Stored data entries

= Beginning of Section =

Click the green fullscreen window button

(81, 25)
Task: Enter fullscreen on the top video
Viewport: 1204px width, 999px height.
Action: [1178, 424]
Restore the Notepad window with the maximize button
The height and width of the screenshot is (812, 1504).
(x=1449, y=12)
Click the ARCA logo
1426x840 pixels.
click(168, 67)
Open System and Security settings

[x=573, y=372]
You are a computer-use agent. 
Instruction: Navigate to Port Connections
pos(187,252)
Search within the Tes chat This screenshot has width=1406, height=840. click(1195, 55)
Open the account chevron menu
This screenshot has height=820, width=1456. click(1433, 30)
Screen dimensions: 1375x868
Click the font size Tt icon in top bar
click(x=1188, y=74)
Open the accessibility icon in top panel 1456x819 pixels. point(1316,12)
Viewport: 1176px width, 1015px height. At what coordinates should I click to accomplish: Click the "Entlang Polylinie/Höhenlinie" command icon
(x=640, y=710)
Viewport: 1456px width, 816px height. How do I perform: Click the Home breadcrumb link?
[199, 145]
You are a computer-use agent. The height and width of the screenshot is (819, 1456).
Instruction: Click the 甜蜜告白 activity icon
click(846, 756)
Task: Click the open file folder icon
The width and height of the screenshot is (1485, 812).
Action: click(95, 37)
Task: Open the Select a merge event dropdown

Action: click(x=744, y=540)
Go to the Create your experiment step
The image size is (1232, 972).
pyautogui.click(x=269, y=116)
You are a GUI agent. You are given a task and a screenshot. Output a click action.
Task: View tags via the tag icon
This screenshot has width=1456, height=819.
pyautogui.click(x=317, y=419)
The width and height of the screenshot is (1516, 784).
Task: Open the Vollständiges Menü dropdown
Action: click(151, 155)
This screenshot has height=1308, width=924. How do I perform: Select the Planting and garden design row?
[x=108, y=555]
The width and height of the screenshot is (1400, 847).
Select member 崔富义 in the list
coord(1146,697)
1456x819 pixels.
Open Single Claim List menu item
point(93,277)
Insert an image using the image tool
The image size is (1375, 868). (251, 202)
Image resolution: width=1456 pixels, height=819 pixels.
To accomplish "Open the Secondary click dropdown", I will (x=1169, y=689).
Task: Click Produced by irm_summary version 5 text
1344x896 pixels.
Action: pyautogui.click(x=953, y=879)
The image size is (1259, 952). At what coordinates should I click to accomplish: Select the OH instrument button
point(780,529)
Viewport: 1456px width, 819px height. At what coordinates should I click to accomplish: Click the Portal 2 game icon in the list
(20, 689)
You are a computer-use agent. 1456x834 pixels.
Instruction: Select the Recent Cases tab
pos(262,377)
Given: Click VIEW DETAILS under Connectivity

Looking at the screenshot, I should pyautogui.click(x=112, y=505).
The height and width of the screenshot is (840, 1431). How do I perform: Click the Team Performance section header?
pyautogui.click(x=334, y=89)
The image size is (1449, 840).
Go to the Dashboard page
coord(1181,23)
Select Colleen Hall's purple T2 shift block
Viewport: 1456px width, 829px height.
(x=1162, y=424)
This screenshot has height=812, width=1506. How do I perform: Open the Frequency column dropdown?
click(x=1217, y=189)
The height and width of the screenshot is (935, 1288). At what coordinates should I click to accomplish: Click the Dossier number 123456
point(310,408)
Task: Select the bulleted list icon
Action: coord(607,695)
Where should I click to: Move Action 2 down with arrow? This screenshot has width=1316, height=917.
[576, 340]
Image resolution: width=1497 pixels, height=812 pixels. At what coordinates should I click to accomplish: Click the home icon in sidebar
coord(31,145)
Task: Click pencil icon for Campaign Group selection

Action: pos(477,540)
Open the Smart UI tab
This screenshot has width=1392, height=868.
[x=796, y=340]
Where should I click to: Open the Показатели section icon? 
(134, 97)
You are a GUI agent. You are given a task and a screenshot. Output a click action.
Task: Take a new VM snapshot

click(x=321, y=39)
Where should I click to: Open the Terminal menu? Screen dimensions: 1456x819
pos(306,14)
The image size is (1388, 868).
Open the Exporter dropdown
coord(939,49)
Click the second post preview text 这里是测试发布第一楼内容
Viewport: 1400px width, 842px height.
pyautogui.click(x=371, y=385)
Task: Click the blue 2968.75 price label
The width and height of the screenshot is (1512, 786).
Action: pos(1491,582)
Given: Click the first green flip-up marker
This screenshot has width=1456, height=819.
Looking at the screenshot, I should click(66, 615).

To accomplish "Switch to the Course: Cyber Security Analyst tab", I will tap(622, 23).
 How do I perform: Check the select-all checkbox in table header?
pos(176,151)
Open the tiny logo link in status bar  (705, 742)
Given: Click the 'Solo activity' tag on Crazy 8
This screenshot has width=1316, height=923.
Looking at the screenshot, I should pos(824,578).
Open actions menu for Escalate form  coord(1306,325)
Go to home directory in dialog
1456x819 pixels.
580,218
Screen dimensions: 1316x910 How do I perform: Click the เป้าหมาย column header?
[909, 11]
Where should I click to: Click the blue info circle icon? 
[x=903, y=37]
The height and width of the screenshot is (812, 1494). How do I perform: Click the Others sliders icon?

= End of Section =

■ **Your objective**:
Set down every record above exactly as written.

■ **Reply to the exercise**:
Click the green fullscreen window button

(81, 25)
Task: Enter fullscreen on the top video
Viewport: 1204px width, 999px height.
Action: [1178, 424]
Restore the Notepad window with the maximize button
The height and width of the screenshot is (812, 1504).
(x=1449, y=12)
Click the ARCA logo
1426x840 pixels.
click(168, 67)
Open System and Security settings

[x=573, y=372]
You are a computer-use agent. 
Instruction: Navigate to Port Connections
pos(187,252)
Search within the Tes chat This screenshot has width=1406, height=840. click(1195, 55)
Open the account chevron menu
This screenshot has height=820, width=1456. click(1433, 30)
Screen dimensions: 1375x868
Click the font size Tt icon in top bar
click(x=1188, y=74)
Open the accessibility icon in top panel 1456x819 pixels. point(1316,12)
Viewport: 1176px width, 1015px height. At what coordinates should I click to accomplish: Click the "Entlang Polylinie/Höhenlinie" command icon
(x=640, y=710)
Viewport: 1456px width, 816px height. How do I perform: Click the Home breadcrumb link?
[199, 145]
You are a computer-use agent. The height and width of the screenshot is (819, 1456).
Instruction: Click the 甜蜜告白 activity icon
click(846, 756)
Task: Click the open file folder icon
The width and height of the screenshot is (1485, 812).
Action: click(95, 37)
Task: Open the Select a merge event dropdown

Action: click(x=744, y=540)
Go to the Create your experiment step
The image size is (1232, 972).
pyautogui.click(x=269, y=116)
You are a GUI agent. You are given a task and a screenshot. Output a click action.
Task: View tags via the tag icon
This screenshot has width=1456, height=819.
pyautogui.click(x=317, y=419)
The width and height of the screenshot is (1516, 784).
Task: Open the Vollständiges Menü dropdown
Action: click(151, 155)
This screenshot has height=1308, width=924. How do I perform: Select the Planting and garden design row?
[x=108, y=555]
The width and height of the screenshot is (1400, 847).
Select member 崔富义 in the list
coord(1146,697)
1456x819 pixels.
Open Single Claim List menu item
point(93,277)
Insert an image using the image tool
The image size is (1375, 868). (251, 202)
Image resolution: width=1456 pixels, height=819 pixels.
To accomplish "Open the Secondary click dropdown", I will (x=1169, y=689).
Task: Click Produced by irm_summary version 5 text
1344x896 pixels.
Action: pyautogui.click(x=953, y=879)
The image size is (1259, 952). At what coordinates should I click to accomplish: Select the OH instrument button
point(780,529)
Viewport: 1456px width, 819px height. At what coordinates should I click to accomplish: Click the Portal 2 game icon in the list
(20, 689)
You are a computer-use agent. 1456x834 pixels.
Instruction: Select the Recent Cases tab
pos(262,377)
Given: Click VIEW DETAILS under Connectivity

Looking at the screenshot, I should pyautogui.click(x=112, y=505).
The height and width of the screenshot is (840, 1431). How do I perform: Click the Team Performance section header?
pyautogui.click(x=334, y=89)
The image size is (1449, 840).
Go to the Dashboard page
coord(1181,23)
Select Colleen Hall's purple T2 shift block
Viewport: 1456px width, 829px height.
(x=1162, y=424)
This screenshot has height=812, width=1506. How do I perform: Open the Frequency column dropdown?
click(x=1217, y=189)
The height and width of the screenshot is (935, 1288). At what coordinates should I click to accomplish: Click the Dossier number 123456
point(310,408)
Task: Select the bulleted list icon
Action: coord(607,695)
Where should I click to: Move Action 2 down with arrow? This screenshot has width=1316, height=917.
[576, 340]
Image resolution: width=1497 pixels, height=812 pixels. At what coordinates should I click to accomplish: Click the home icon in sidebar
coord(31,145)
Task: Click pencil icon for Campaign Group selection

Action: pos(477,540)
Open the Smart UI tab
This screenshot has width=1392, height=868.
[x=796, y=340]
Where should I click to: Open the Показатели section icon? 
(134, 97)
You are a GUI agent. You are given a task and a screenshot. Output a click action.
Task: Take a new VM snapshot

click(x=321, y=39)
Where should I click to: Open the Terminal menu? Screen dimensions: 1456x819
pos(306,14)
The image size is (1388, 868).
Open the Exporter dropdown
coord(939,49)
Click the second post preview text 这里是测试发布第一楼内容
Viewport: 1400px width, 842px height.
pyautogui.click(x=371, y=385)
Task: Click the blue 2968.75 price label
The width and height of the screenshot is (1512, 786).
Action: pos(1491,582)
Given: Click the first green flip-up marker
This screenshot has width=1456, height=819.
Looking at the screenshot, I should click(66, 615).

To accomplish "Switch to the Course: Cyber Security Analyst tab", I will tap(622, 23).
 How do I perform: Check the select-all checkbox in table header?
pos(176,151)
Open the tiny logo link in status bar  (705, 742)
Given: Click the 'Solo activity' tag on Crazy 8
This screenshot has width=1316, height=923.
Looking at the screenshot, I should pos(824,578).
Open actions menu for Escalate form  coord(1306,325)
Go to home directory in dialog
1456x819 pixels.
580,218
Screen dimensions: 1316x910 How do I perform: Click the เป้าหมาย column header?
[909, 11]
Where should I click to: Click the blue info circle icon? 
[x=903, y=37]
The height and width of the screenshot is (812, 1494). How do I perform: Click the Others sliders icon?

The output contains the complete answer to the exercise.